Se já deu por si, de forma instintiva e quase inconsciente, a cantarolar a letra de uma música usada num anúncio publicitário, fique a saber que o objetivo dos inventores desse mesmo anúncio foi alcançado: a publicidade foi memorizada e interiorizada pelos consumidores. Mas, e se a publicidade começasse a entrar nos sonhos? E de forma intencional, como resultado de estratégias de marketing?
Um grupo de três investigadores da Universidade de Harvard, MIT e da Universidade de Montreal estão preocupados com este fenómeno — já comprovado —, pelo que escreveram um artigo científico a alertar para as consequências negativas que daqui podem resultar. “O uso comercial e com vista à obtenção de lucros através da incubação de sono — a apresentação de estímulos antes e durante o sono para afetar o conteúdo dos sonhos — está rapidamente a tornar-se uma realidade“, escrevem.
Uma preocupação específica — da qual fazem parte dos investigadores que já trabalharam com um dispositivo no MIT desenvolvido para comunicar com indivíduos enquanto dormem e até entrar nos seus sonhos — teve que ver com um anúncio transmitido antes do Super Bowl [a final do campeonato de futebol norte-americano], no qual uma empresa de bebidas tentava recrutar participantes para um estudo de “incubação de sonhos”. Na publicidade era ainda feita referência ao conceito “incubação de sono direcionada“, cunhado em 2020 num artigo científico assinado novamente por dois dos três integrantes do trio de investigadores, o que indica que os publicitários andam atentos à pesquisa científica sobre o tema.
Devido à gravidade do que pode estar em casa, os três académicos assinam uma carta — que entretanto foi subscrita por mais 40 cientistas —, onde condenam a manipulação dos sonhos ao serviço da publicidade. No documento é também feito um apelo à Comissão Federal do Comércio, entidade norte-americana responsável por regular a publicidade nos Estados Unidos, para que atualize as regras relativas ao uso de mensagens subliminares neste meio para, assim, proibir a invasão dos sonhos.
Para os autores da investigação (e do documento), é importante agir antes que seja demasiado tarde.
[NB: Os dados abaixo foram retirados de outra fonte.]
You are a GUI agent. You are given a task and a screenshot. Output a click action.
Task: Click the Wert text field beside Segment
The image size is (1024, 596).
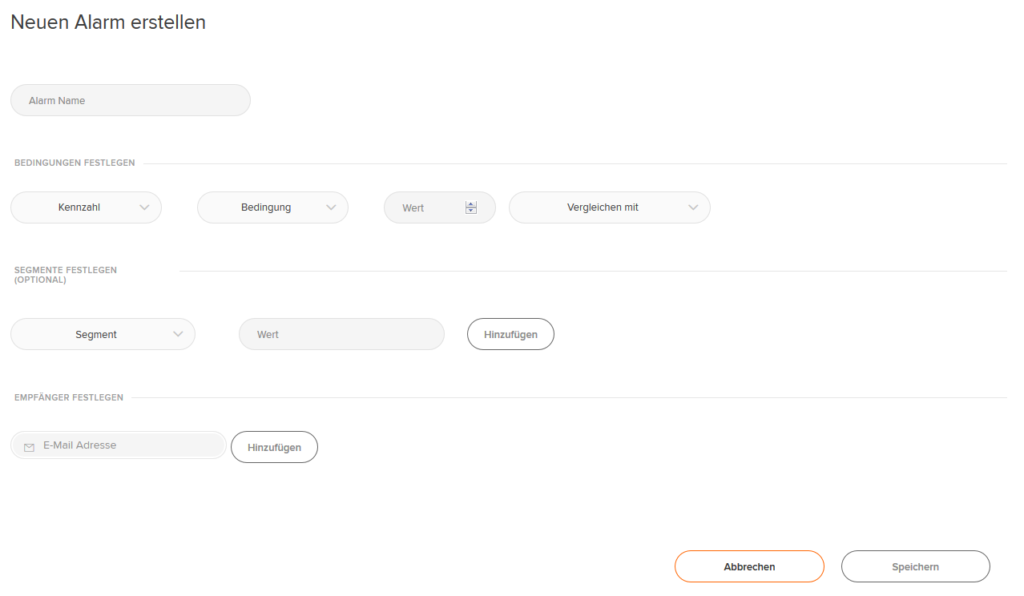342,334
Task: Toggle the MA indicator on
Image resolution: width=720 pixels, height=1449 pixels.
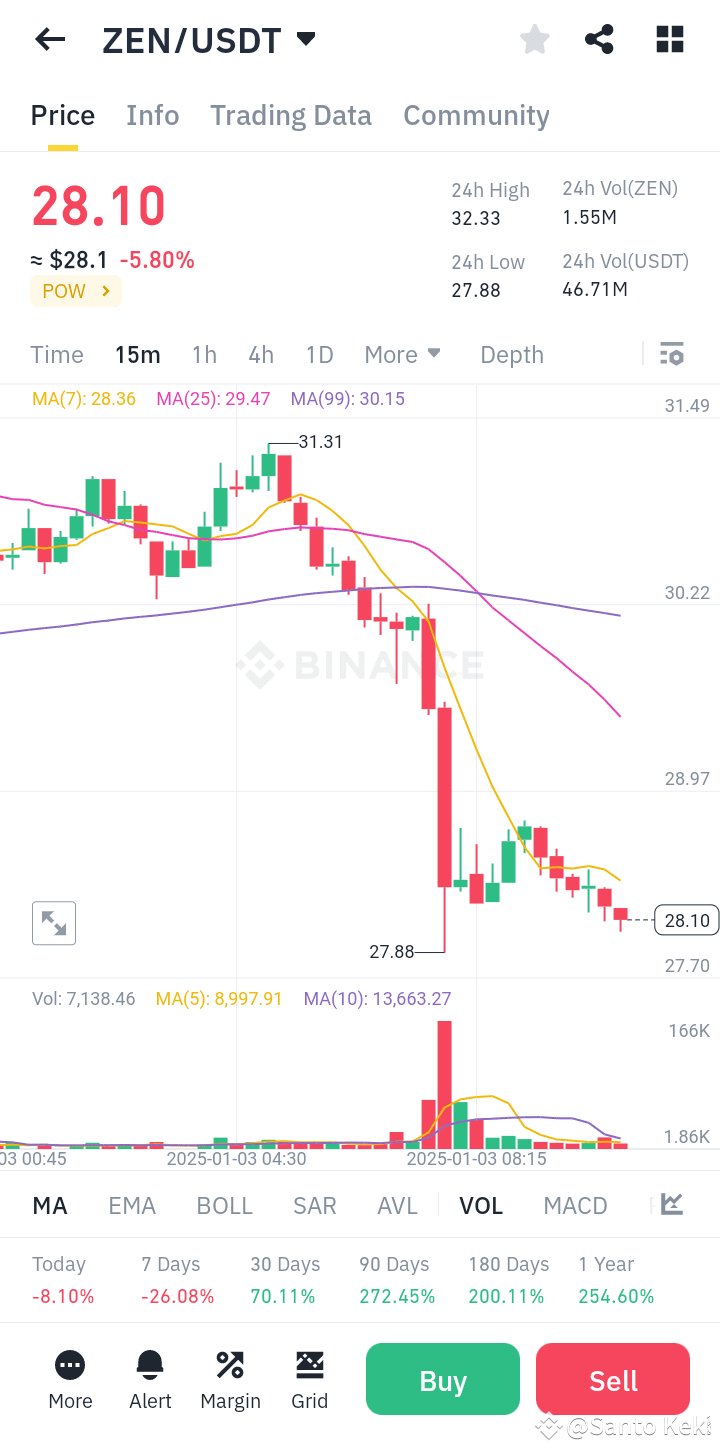Action: [x=49, y=1205]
Primeiramente, porque a incubação de sonhos pode ter resultados práticos e bons — por exemplo, no tratamento de stress pós-traumático —, mas, acreditam os investigadores, será apenas uma questão de tempo até que as empresas de tecnologia que produzem relógios, aplicações ou outros dispositivos capazes de monitorizar o sono vendam os dados recolhidos, nomeadamente a agências de publicidade e até empresas, de forma a conseguirem receitas.
O pior de todo o fenómeno, escreve o site Futurism, é que os cidadãos, caso sejam expostos a este tipo de estratégia publicitária, não serão capazes de se lembrar. Os autores evocam o exemplo de uma experiência feita com fumadores, na qual os indivíduos foram expostos, durante o sono, ao cheiro dos cigarros misturado com outros odores desagradáveis, de forma a abandonarem o vício. O resultado foi positivo, com os fumadores a rejeitarem os cigarros, no entanto, não tinham qualquer memória de terem sido expostos aos cheiros. Desta forma, o apelo dos investigadores sai ainda mais reforçado.
“O anúncio do Super Bowl não foi uma mera campanha de marketing enganosa. Foi um sinal de que o que antes era uma coisa dos filmes de ficção científica talvez seja rapidamente realidade” pode ler-se no artigo publicado no site Aeon. “Agora estamos numa inclinação escorregadia. Para que lado vamos escorregar e com que velocidade depende das ações que decidimos ter, de forma a protegermos os nossos sonhos.